• _Prompt_
Format as a JSON list of strings the lines from the one containing "Open the MAXScript(M) menu" through the end of the records, one string per line and blank lines omitted.

Entries from a dataset:
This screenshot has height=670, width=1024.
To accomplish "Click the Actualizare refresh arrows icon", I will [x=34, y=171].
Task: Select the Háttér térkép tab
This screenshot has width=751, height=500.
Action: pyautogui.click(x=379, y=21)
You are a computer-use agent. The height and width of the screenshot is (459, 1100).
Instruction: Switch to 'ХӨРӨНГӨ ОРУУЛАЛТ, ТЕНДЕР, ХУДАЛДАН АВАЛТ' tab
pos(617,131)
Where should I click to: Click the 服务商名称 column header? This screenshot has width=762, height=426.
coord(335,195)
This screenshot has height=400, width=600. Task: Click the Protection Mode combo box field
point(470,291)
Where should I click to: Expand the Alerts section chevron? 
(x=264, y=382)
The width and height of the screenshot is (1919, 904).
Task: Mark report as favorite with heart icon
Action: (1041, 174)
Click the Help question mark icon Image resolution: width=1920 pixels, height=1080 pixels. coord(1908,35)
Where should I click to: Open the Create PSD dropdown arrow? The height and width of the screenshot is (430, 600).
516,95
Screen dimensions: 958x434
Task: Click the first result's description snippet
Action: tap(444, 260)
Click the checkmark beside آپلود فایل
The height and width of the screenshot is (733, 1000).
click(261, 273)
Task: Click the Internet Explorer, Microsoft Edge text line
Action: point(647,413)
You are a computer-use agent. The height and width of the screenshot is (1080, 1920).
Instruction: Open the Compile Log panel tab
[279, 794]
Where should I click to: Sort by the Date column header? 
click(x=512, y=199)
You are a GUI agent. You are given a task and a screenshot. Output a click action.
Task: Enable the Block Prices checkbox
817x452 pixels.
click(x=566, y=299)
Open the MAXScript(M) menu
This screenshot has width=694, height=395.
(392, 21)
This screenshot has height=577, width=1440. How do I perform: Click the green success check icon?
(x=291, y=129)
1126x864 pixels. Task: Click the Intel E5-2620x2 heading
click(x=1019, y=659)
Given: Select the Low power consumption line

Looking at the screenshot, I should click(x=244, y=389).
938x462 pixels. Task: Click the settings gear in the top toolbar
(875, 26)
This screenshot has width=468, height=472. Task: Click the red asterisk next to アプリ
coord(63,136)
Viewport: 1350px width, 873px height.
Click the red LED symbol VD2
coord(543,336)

• _Exercise result_
[
  "Open the MAXScript(M) menu",
  "This screenshot has width=694, height=395.",
  "(392, 21)",
  "This screenshot has height=577, width=1440. How do I perform: Click the green success check icon?",
  "(x=291, y=129)",
  "1126x864 pixels. Task: Click the Intel E5-2620x2 heading",
  "click(x=1019, y=659)",
  "Given: Select the Low power consumption line",
  "Looking at the screenshot, I should click(x=244, y=389).",
  "938x462 pixels. Task: Click the settings gear in the top toolbar",
  "(875, 26)",
  "This screenshot has width=468, height=472. Task: Click the red asterisk next to アプリ",
  "coord(63,136)",
  "Viewport: 1350px width, 873px height.",
  "Click the red LED symbol VD2",
  "coord(543,336)"
]